The answer, once again, is that the instant case is simply not Copeland reincarnated. The distinguishing wrinkle here is that above-cost fees are requested by a lay organization, a circumstance interposing grave ethical difficulties not arising in Copeland, where market-value fees were sought for the attorneys themselves. There thus was no occasion in Copeland for operation of the well-entrenched ethical principles blocking the union‘s way in the case at bar.64 With no overriding facet of law or policy evident, we think our decision should indulge these principles their accustomed sway.
We do not imply, of course, that Congress could not assign the considerations at stake values different from those ascribed by the legal profession. It suffices merely to observe that for cases like the one before us, Congress has not done so. It is noteworthy that the Copeland fee award was for services rendered in an employment discrimination action, and that some of our most telling arguments for a market-value allowance—the private enforcement scheme of Title VII65 and congressional affirmation of fee grants to public interest law firms66—were grounded in a perceived need for widespread citizen-litigation to translate a broad governmental goal into reality.67 The instant suit, by contrast, involves the Privacy Act, which lacks any comparable background, and the attorney‘s fee provision of which68 has the comparatively modest function of removing disincentives to the prosecution of individual actions.69
Our holding, then, is very narrow. We deem it crucial that market-value attorney‘s fees are sought here, not by a private law firm or its public counterpart, but by a lay organization, to enable it to turn a profit on what distinctly was lawyers’ work. We decide no more than that an above-cost allowance in these circumstances would be improper, and that the organization must be limited to recovery of the expense to which it was put in supplying the legal services in question. We remand the case to the District Court for computation and award of the amount thus due the union.70
So ordered.
Although the court‘s holding may be “very narrow,” at 855, I question the creation of a rich vein of dicta for the delight of future prospectors of the law. I concur in the result reached by the court.
On Suggestion for Rehearing En Banc (D.C. Civil Action No. 76-1404).

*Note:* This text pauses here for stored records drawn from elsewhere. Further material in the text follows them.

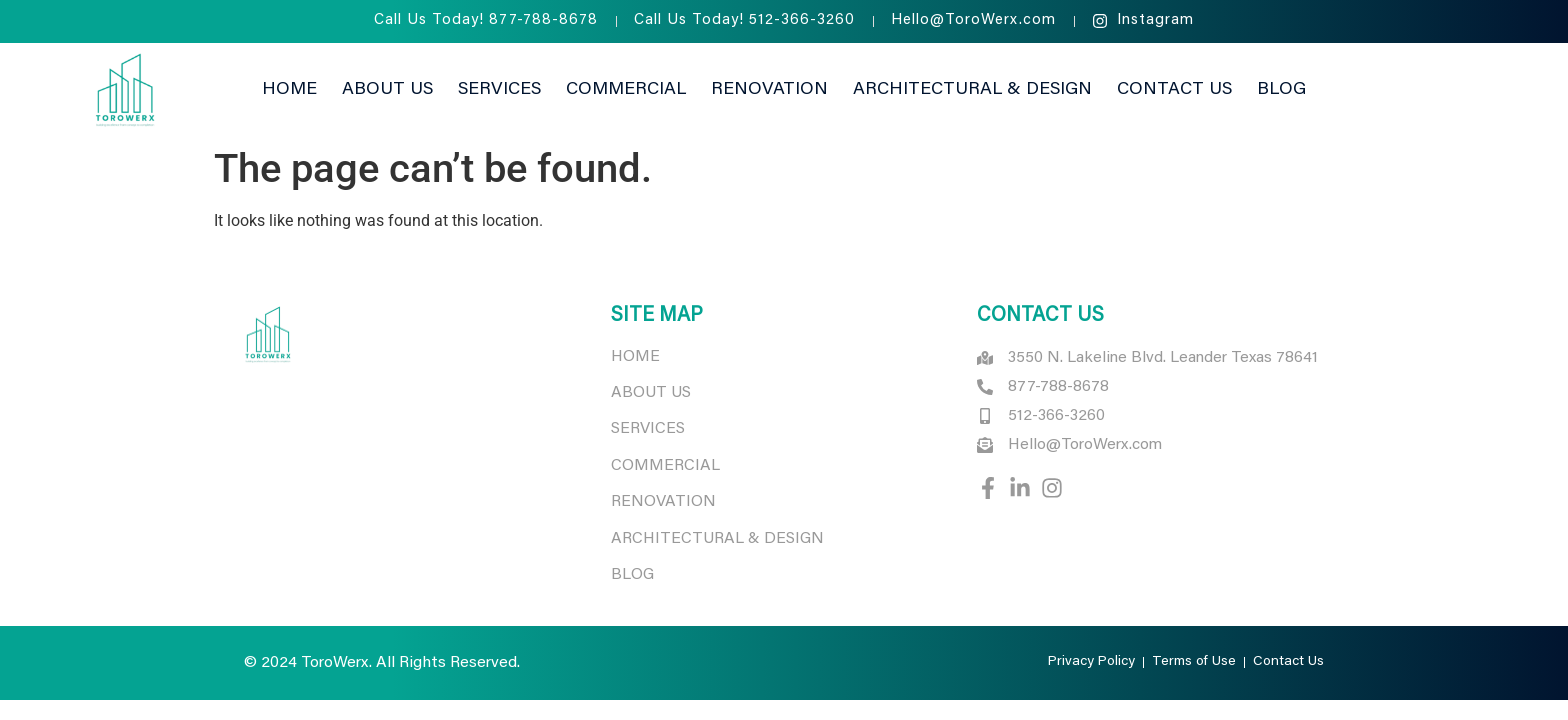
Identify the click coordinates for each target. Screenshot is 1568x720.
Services (499, 90)
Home (289, 90)
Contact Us (1174, 90)
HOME (635, 357)
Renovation (769, 90)
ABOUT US (651, 393)
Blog (1281, 90)
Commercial (626, 90)
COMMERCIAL (665, 466)
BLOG (632, 575)
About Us (387, 90)
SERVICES (648, 429)
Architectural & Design (972, 90)
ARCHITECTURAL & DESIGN (719, 539)
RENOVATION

Before ROBINSON, Chief Judge, and WRIGHT, McGOWAN, TAMM, MacKINNON, ROBB, and WILKEY, Circuit Judges
ORDER
PER CURIAM.
Appellant‘s suggestion for rehearing en banc, the letter received from counsel for appellee (Justice) pursuant to Rule 28(j), Federal Rules of Appellate Procedure, and appellant‘s supplemental memorandum in support of its suggestion for rehearing en banc, having been transmitted to the full Court and no judge in regular active service having requested a vote with respect thereto, it is
ORDERED, by the Court, en banc, that appellant‘s aforesaid suggestion for rehearing en banc is denied.